Saved data entries
-- Start --
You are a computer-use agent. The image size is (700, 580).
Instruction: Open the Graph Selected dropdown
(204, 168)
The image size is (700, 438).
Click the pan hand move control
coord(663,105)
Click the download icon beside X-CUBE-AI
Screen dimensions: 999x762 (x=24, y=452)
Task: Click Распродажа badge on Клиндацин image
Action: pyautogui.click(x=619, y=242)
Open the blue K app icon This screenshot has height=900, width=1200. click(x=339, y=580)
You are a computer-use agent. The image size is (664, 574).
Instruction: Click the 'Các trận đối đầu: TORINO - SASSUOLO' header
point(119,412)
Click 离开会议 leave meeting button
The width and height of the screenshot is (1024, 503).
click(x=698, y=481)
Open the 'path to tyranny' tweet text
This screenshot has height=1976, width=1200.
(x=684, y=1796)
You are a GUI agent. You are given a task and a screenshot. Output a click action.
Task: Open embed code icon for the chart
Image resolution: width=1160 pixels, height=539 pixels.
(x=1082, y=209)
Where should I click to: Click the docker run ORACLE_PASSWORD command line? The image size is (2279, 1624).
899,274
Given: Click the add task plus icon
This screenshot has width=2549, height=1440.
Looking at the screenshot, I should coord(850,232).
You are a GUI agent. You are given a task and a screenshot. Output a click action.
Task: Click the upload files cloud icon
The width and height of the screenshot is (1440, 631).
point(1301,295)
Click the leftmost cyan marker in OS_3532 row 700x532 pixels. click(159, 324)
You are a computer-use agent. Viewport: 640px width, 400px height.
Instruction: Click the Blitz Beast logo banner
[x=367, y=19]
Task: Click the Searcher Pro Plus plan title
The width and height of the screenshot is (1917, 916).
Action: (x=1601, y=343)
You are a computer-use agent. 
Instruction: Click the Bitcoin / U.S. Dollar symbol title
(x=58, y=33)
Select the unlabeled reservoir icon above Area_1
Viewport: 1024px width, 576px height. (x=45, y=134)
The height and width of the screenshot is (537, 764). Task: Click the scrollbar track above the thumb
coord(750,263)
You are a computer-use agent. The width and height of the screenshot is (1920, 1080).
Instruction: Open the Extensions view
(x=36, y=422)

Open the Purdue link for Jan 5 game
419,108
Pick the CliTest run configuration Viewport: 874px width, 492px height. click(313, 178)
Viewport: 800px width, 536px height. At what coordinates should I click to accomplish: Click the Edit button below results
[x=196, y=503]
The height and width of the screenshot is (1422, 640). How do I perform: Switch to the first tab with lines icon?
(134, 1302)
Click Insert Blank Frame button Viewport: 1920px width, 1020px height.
-- End --
TASK PROMPT ▸
Locate each line in the records that contains the word "should", and copy every such line in full.

REPLY ▸
Where should I click to: Click the docker run ORACLE_PASSWORD command line? The image size is (2279, 1624).
Looking at the screenshot, I should coord(850,232).
Viewport: 800px width, 536px height. At what coordinates should I click to accomplish: Click the Edit button below results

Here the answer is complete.